[TASK GOAL]:
Restate every line of the data word for word, except for the images.

[MATERIALS PROVIDED]:
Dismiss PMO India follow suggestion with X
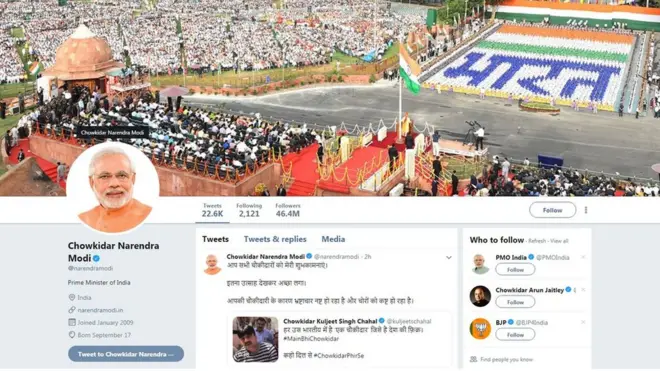 583,257
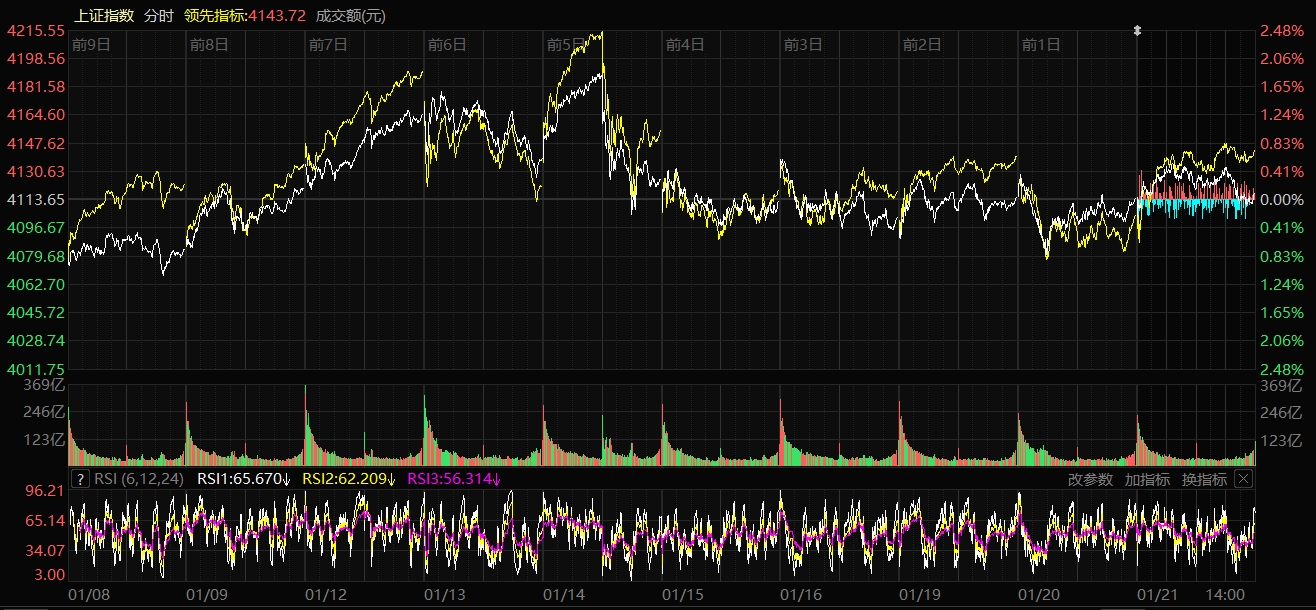Click the RSI1 white line value label
The width and height of the screenshot is (1316, 610).
(x=244, y=479)
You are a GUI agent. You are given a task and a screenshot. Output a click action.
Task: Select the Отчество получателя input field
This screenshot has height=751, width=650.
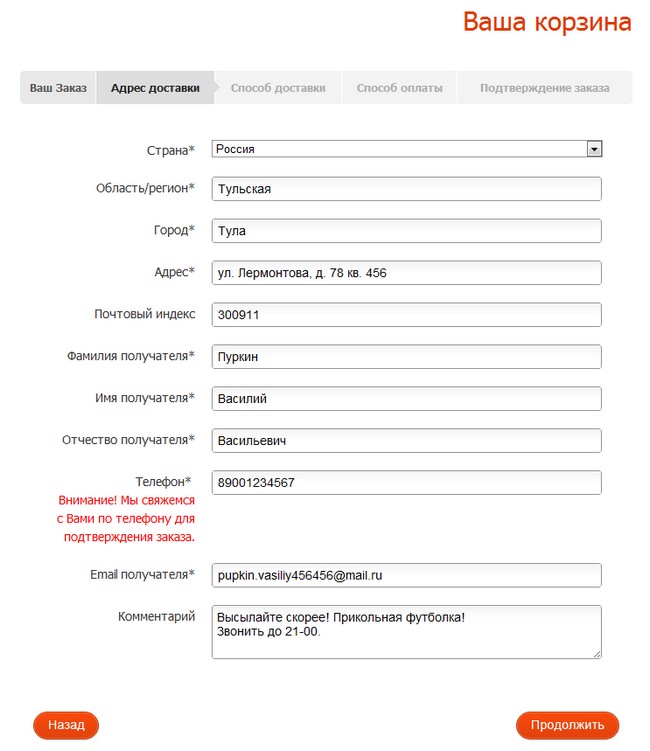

[SOLUTION FOR THIS TASK]:
Dismiss PMO India follow suggestion with X
 583,257
Click the RSI1 white line value label
The width and height of the screenshot is (1316, 610).
(x=244, y=479)
You are a GUI agent. You are given a task and a screenshot. Output a click action.
Task: Select the Отчество получателя input field
This screenshot has height=751, width=650.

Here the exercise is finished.